Nel centro, dopo la guerra, vivevano circa 2000 persone e nel territorio
comunale oltre 4000. Lungo la strada che collega la
marina al paese e in tutte le frazioni le terre erano coltivate: viti, ulivi,
fichi, ma anche granturco e grano. Tutto ciò che era necessario per sostentare famiglie
numerose. La storia del paese è stata scritta da don Silvio Celaschi proveniente
dall’Emilia: in brevi note di “Storia civica e religiosa” del 1975 il sacerdote
pubblica i dati ricavati da un registro del 1884 conservato nell’archivio
dell’abbazia di Subiaco, della grancia (abbazia) di S. Maria di Turriano, con i
nomi delle località di campagna, dei coltivatori e possidenti. Molte delle
famiglie che negli anni del dopoguerra hanno continuato ad abitare con i loro
successori la tenuta monastica erano gli stessi di cinque secoli prima e sono
rimasti proprietari di case e terreni. I poderi erano tutti di piccole
dimensioni, poche tomolate, (il tomolo è
circa un terzo di ettaro) e anche le coltivazioni erano le stesse: viti, ulivi,
fichi soprattutto. Nel registro, scrive Don Silvio, era indicato per ogni
fondo, orto, o vigna, la superficie e il canone annuo che si doveva pagare,
come anche l’affitto delle abitazioni, poste nel casale di Longobardi. Il nome,
anche se non è documentato, glielo avevano dato alcuni secoli prima i
Longobardi, se non da Pavia, certamente del ducato di Benevento. E veniamo
all’oggi e cioè dagli anni 50 in poi.
Le acque limpidissime di Longobardi marina |
Presto
a Longobardi, come in tanti altri paesi della
Calabria, che avrebbero potuto vivere di turismo e di trasformazione dei
prodotti della terra, è iniziato l’esodo negli Stati Uniti, in Brasile,
Argentina, Venezuela, Australia e nei paesi europei come Svizzera e Germania.
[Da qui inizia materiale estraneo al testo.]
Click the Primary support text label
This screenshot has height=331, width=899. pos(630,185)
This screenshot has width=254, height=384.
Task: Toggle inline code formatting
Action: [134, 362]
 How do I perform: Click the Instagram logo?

Ma soprattutto a Roma. Oggi il paese con tutte le frazioni conta circa 1300
abitanti dei quali 30-40 abitano nel centro storico: un paese fantasma. Le case
sono vuote e solo da poco tempo gruppi di giovani, nei paesi confinanti come
Belmonte e Fiumefreddo, si sono attivati e hanno inventato iniziative per
favorirne la conoscenza e avviarne il ripopolamento.
A
Longobardi mia madre ha insegnato 40 anni e per altrettanto tempo mio padre ha fatto
il medico, fino alla morte causata da una terribile emorragia cerebrale.
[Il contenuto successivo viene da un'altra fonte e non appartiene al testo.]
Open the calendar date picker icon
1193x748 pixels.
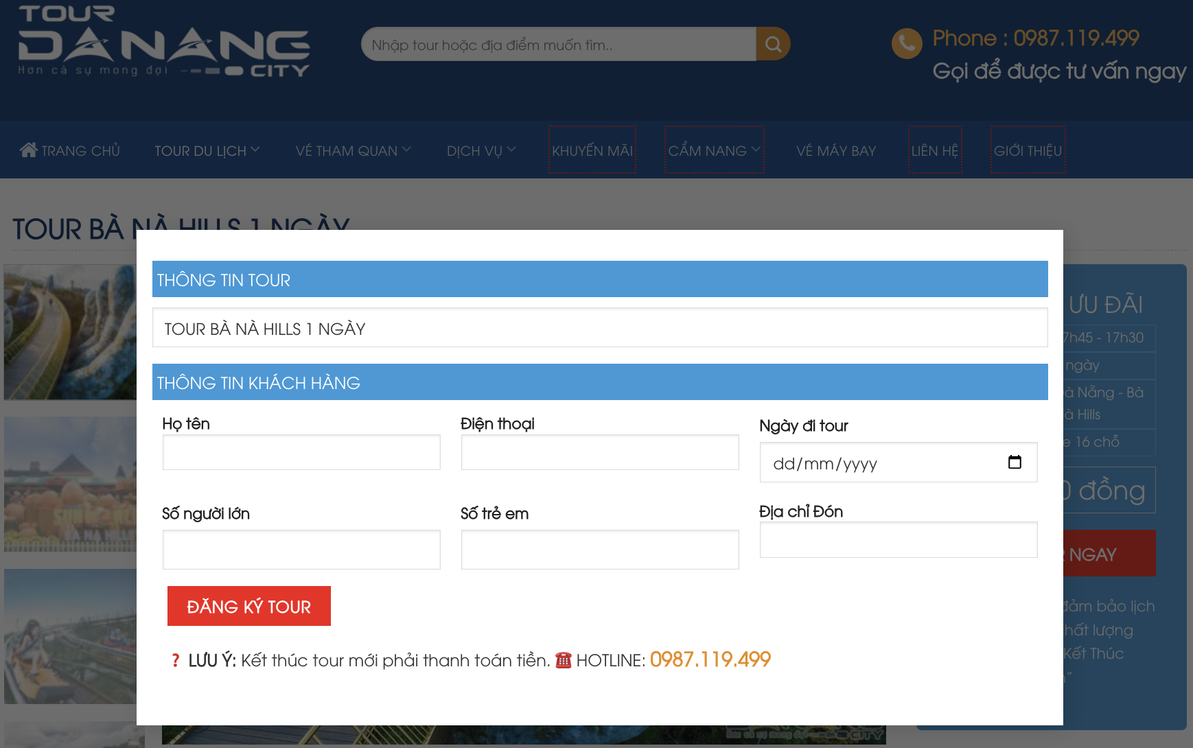coord(1015,463)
Agamennone, questo il suo nome, è stato un medico straordinario e amatissimo.
Ma anche ostacolato e perseguitato per le sue idee politiche, pur non avendo
mai ricoperto cariche pubbliche. Nel 1944 con i contadini di Longobardi aveva
fondato il Partito d’Azione e quando fu sciolto era confluito nel partito
socialista. Le persecuzioni le ho raccontate nel libro “Non è un paese per onesti”. Per anni insieme ai miei cinque
fratelli abbiamo cercato di convincerlo ad andarsene altrove; i paesani
emigrati a Roma hanno fatto di tutto perché lo facesse ma lui è stato
irremovibile. Il clima è cambiato quando con una lista civica-socialista
abbiamo vinto per la prima volta le elezioni amministrative.
Quando
Agamennone improvvisamente morì, nell’obitorio dell’ospedale di Cosenza dove
era stato portato nel tentativo disperato di salvarlo, don Ciccio Miceli arrivò
per primo, senza nemmeno salutarci, in piedi recitò una breve preghiera a bassa
voce e a conclusione, a voce più alta, in modo che potessimo sentire disse: “era
un uomo giusto” e se ne andò. Successivamente il Consiglio comunale gli ha
intitolato una strada. Nonostante tutto, il legame con Longobardi è stato
sempre molto forte. In estate, ma anche a Natale e a Pasqua siamo sempre
andati. Il paese è vuoto e le terre sono abbandonate. Ma noi per scendere a
mare attraversiamo una striscia di terra che una volta era di mio nonno e ora è
degli eredi e siamo già sulla spiaggia grandissima e quasi solitaria, dopo
avere mangiato i primi fichi della stagione.